▸ TRECHO FORNECIDO:
-=-=-

Considerando que o roteiro de Brás Cubas coincidia parcialmente com o itinerário percorrido por Glimmer, pode-se deduzir, por meio do estudo comparativo entre a rota de ambos, que o primeiro adentrou na estrada larga pelo segundo trilhada em algum ponto do Sul de Minas.
Ao que tudo indica, esse ponto se situava na atual região de Cruzília, onde havia um entroncamento entre o antigo Caminho do Joá e a trilha dos Guanás, a qual correspondia a parte do Caminho Velho do Ouro.
Para descartar de forma definitiva a possibilidade de ter aberto a referida estrada larga uma das duas únicas bandeiras que desbravaram Minas Gerais antes da expedição de Glimmer, faz-se necessário expor mais um argumento.
Este argumento consiste no fato de que, com os recursos existentes naquela época e com o pequeno contingente à disposição dessas duas bandeiras, demoraria muitos e muitos anos, ou talvez mais de uma década, a realização de uma obra de engenharia que transformasse uma trilha indígena estreita numa estrada larga de imensa extensão.
Diante dos argumentos acima mencionados, por certo inexiste qualquer possibilidade de a autoria dessa estrada ser atribuída às duas únicas bandeiras que desbravaram Minas antes daquela de André de Leão e de Glimmer, sendo que a de Brás Cubas (1561) e a de Martim Corrêa de Sá (1597), permaneceram no sertão apenas por alguns meses, mostrando-se impossível que pudessem abrir uma estrada larga de grande extensão em tão curto período de tempo.
Se não foram exclusivamente os indígenas brasileiros nem os bandeirantes os construtores dessa estrada larga, quem a teria construído? É nesse ponto que o leitor se depara com um intrincado enigma, pois a resposta a essa pergunta continua em aberto, de forma a permitir hipóteses polêmicas, que, à primeira vista, podem aparentar possuir um alto grau de excentricidade.
Por mais que possa parecer pouco razoável aos mais céticos, a provável resposta a pergunta feita acima remete aos Incas, segundo autoridades reconhecidas nos campos relacionados, como os renomados escritores e historiadores Luiz Galdino e Hernâni Donato, que lideraram o Instituto Histórico e Geográfico de São Paulo, tido como uma das mais antigas e conceituadas instituições de pesquisa do Brasil nessas disciplinas.
Entre outros, defende também essa hipótese o conceituado arqueólogo peruano especialista em caminhos andinos Dr. Alfredo José Altamirano, um dos maiores pesquisadores da Universidad Nacional Mayor de San Marcos, que já residiu e pesquisou no Brasil.

-=-=-

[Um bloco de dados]
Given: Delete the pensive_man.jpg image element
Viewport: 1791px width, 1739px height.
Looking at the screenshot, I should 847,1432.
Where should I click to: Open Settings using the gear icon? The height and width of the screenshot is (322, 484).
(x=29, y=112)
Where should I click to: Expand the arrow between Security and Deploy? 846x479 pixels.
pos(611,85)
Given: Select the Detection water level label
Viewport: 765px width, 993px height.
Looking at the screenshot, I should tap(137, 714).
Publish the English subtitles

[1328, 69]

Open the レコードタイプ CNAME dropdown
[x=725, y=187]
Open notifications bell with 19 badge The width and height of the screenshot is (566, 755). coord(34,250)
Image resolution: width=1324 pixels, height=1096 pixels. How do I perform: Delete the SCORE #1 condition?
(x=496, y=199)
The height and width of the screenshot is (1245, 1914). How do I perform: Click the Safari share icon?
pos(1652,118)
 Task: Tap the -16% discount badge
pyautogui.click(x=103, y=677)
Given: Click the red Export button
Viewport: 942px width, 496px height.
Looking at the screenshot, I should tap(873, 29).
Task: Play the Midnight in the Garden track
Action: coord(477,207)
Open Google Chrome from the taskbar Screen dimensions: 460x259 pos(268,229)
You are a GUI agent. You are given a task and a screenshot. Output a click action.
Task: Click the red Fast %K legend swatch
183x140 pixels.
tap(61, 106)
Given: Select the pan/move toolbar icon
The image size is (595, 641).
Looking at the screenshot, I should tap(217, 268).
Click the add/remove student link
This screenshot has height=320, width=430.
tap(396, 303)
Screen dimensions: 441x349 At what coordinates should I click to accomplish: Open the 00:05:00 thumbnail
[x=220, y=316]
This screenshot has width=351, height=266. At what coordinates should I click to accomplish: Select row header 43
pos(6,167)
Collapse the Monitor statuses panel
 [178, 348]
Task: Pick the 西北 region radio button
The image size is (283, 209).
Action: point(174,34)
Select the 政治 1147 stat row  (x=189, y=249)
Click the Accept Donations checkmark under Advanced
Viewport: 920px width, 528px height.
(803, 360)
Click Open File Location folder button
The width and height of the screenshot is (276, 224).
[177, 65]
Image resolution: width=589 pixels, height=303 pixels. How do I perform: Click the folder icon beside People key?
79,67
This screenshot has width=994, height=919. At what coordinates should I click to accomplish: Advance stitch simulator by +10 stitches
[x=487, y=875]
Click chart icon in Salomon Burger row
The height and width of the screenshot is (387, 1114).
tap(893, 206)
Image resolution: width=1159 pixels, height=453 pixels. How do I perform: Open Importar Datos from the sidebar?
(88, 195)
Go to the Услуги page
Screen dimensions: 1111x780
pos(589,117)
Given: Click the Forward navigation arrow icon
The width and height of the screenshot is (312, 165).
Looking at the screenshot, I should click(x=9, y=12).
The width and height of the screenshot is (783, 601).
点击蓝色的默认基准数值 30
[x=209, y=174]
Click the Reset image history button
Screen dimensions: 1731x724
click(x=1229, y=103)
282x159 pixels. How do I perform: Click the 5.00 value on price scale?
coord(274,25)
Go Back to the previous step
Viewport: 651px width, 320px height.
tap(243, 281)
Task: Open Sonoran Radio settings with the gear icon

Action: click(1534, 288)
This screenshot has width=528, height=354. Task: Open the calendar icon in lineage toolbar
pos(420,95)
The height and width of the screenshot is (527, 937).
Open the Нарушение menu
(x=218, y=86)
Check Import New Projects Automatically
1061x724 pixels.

-=-=-

▸ PEDIDO ESCRITO A: Como fica em inglês esta frase do trecho sobre a estrada larga de Minas Gerais: "Ao que tudo indica, esse ponto se situava na atual região de Cruzília, onde havia um entroncamento entre o antigo Caminho do Joá e a trilha dos Guanás, a qual correspondia a parte do Caminho Velho do Ouro."?
▸ PEDIDO ESCRITO B: Retome o trecho sobre a estrada larga de Minas Gerais logo após a última frase e dê continuidade a ele.

▸ RESULTADO DO EXERCÍCIO A: By all indications, this point lay in the present-day region of Cruzília, where there was a junction between the old Caminho do Joá and the Guanás trail, which corresponded to part of the Caminho Velho do Ouro.

▸ RESULTADO DO EXERCÍCIO B:
Segundo esses autores, os Incas ou pré-incas teriam aberto a referida estrada larga, provavelmente com a colaboração de uma ou mais etnias de indígenas locais, sendo seus fins estabelecer rotas para a extração de minerais preciosos, além de comércio de trocas e de um complexo sistema correios que permitia a intercomunicação entre diversas etnias, chamado pelos Guaranis de Parejhara.
Posto que a referida resposta possa de antemão parecer constituir uma hipótese bastante excêntrica, se o leitor analisar os argumentos que a sustentam, verá que essa possui certa lógica.
Afinal, um desses argumentos consiste no fato de que, como os próprios nomes do Caminho Velho do Ouro e do Caminho dos Diamantes sugerem, essa estrada de que trata Glimmer atingia em cheio as regiões que possuíam os maiores depósitos de ouro ,assim como os de gemas preciosas e semipreciosas de Minas Gerais, o que dificilmente seria obra do mero acaso.
Mostra-se, por conseguinte, mais sensato pensar que tal estrada tenha sido construída intencionalmente com a finalidade de alcançar tais depósitos do que acreditar ser resultado de uma mera coincidência o fato dessa atingi-los em cheio.
Com efeito, se a imensa maioria dos indígenas brasileiros não tinha nenhum interesse pelo ouro ou por gemas preciosas, não faria sentido eles despenderem tamanho esforço para construir uma estrada larga que visasse atingir tais depósitos.
Sendo assim, o esforço de abrir essa estrada só seria justificado se tal tarefa fosse realizada para fins comerciais, conjuntamente com uma civilização andina.
Desse modo, é possível que tal tarefa tenha sido realizada por etnias brasileiras com a colaboração dos Incas.
Diante do que foi mencionado acima, não parece absurda a hipótese de que a idealização e a construção de tal estrada sejam atribuídas àquela civilização andina de alto avanço técnico ,que dominava a metalurgia, com a qual ,ao que tudo indica, diversas etnias indígenas brasileiras realizavam escambos.
Além dos especialistas mais acima mencionados, diversos outros pesquisadores de renome defendem ser de autoria Inca o caminho sulista do Peabiru, o que até certo ponto permite supor que a estrada da qual trata Glimmer igualmente o seja.
Corrobora essa suposição o fato de que traçado do Peabiru interceptava na atual cidade de São Paulo o referido Caminho do Joá, tendo havido nessa região um entroncamento entre ambos.
Sendo assim, se for considerado que ambos os caminhos se interceptavam, é provável que esses sejam atribuídos à mesma autoria, de modo a constituírem um sistema viário pré-histórico, mostrando-se a hipótese que atribui a esses a mesma autoria mais coerente.
Fundamenta também a hipótese que atribui a mesma autoria a ambos os caminhos mencionados acima o fato de que o Caminho do Peabiru era constituído por uma estrada larga, e não por uma mera trilha, assim como o caminho ao qual Glimmer se referia.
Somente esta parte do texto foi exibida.